To an outspoken critic like the Rev. Allan Ramirez of the Brookville Reformed Church, who has made a cause of championing the rights of Long Island’s undocumented workers, the potential eight-to-25-year prison sentence isn’t heavy enough, and Levy’s contrition didn’t go far enough.
“The cancer of racial hatred is embedded in the community, the police department and in particular the rhetoric and policies of County Executive Steve Levy,” Ramirez tells the Press. “He built a political career out of demonizing the immigrant community and it’s time that he be held accountable along with those being indicted.”
This sentiment is actually rather mild compared to Ramirez’s public comments right after the murder that “Steve Levy… also has blood on his hands.”
Calling the county executive an accomplice drives even neutral observers nuts, let alone Levy’s supporters, who insist he had nothing to do with the crime.
“Reverend Ramirez is a good man who is entitled to his opinion, but anybody who accuses someone of having blood on their hands is not interested in finding any kind of middle ground,” says Lawrence Levy, executive director of the National Center for Suburban Studies at Hofstra University and a former Newsday columnist. “He would be interested in making headlines and not making headway. Suburbanites are moderate politically, and most are turned off by fiery rhetoric on anything from either side.”

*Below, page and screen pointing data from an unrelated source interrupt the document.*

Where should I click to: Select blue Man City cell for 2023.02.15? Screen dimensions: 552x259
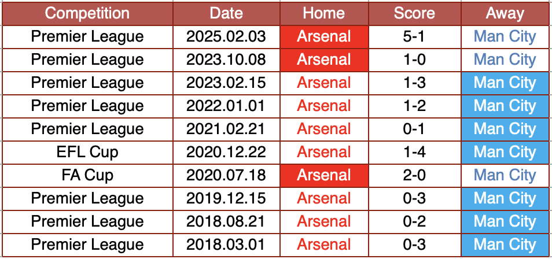[x=506, y=83]
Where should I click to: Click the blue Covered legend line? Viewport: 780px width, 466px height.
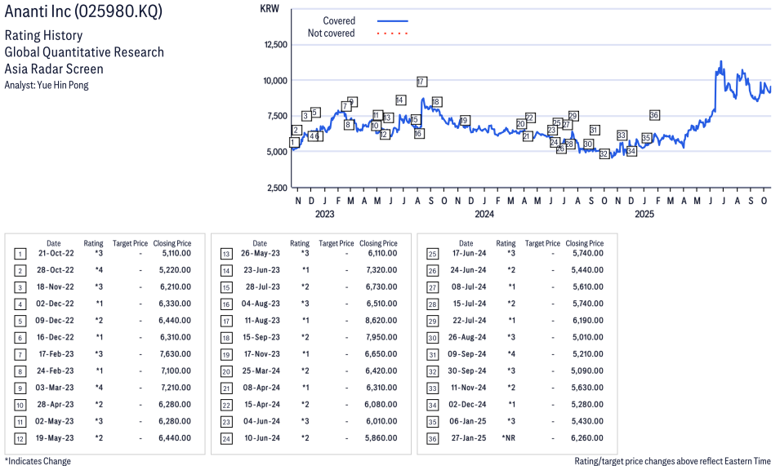tap(392, 21)
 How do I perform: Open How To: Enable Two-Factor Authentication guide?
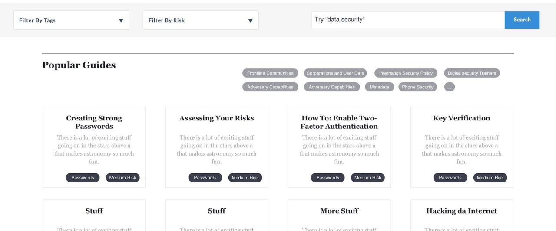[x=339, y=122]
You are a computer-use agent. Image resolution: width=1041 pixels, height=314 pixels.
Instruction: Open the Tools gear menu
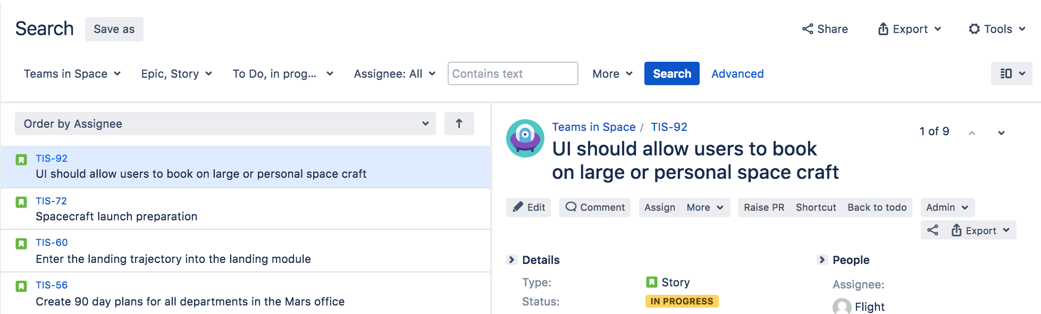click(997, 29)
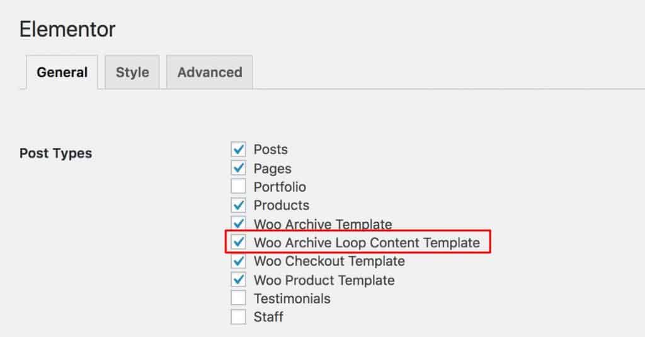The width and height of the screenshot is (645, 337).
Task: Disable the Pages post type checkbox
Action: point(238,169)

The Lucero verdict, observes Lawrence Levy, no relation to the county executive, “is not only good news for anyone interested in seeing justice done, but it’s also good news for the political campaign of Steve Levy. If the verdict had gone for the defendant, the outrage, not just in the Latino community but all over the state, would have been enormous, and it would have kept the spotlight burning ever brighter on him.”
The Primary Problem
Both Levy and his chief gubernatorial opponent, Rick Lazio, the former Brightwaters Congressman, say they’re “for legal immigration and against illegal immigration.” Everybody seems to say that because it’s a position that resonates across the political landscape. But some feel a lot stronger about it than others. Nationally, according to a recent New York Times/CBS News poll, 82 percent of self-identified Tea Party supporters said illegal immigration was a “very serious” problem. Locally, the immigration issue seems to be a dividing point between Levy and Lazio, but not so much as a policy difference, more as a perception. As a county executive, Levy has a record of dealing with undocumented workers; Lazio doesn’t.
“Steve Levy has a plan, Rick Lazio has no plan,” says John Jay LaValle, Suffolk County Republican chairman and avowed Levy supporter. “The bottom line is we’re still waiting to hear it.”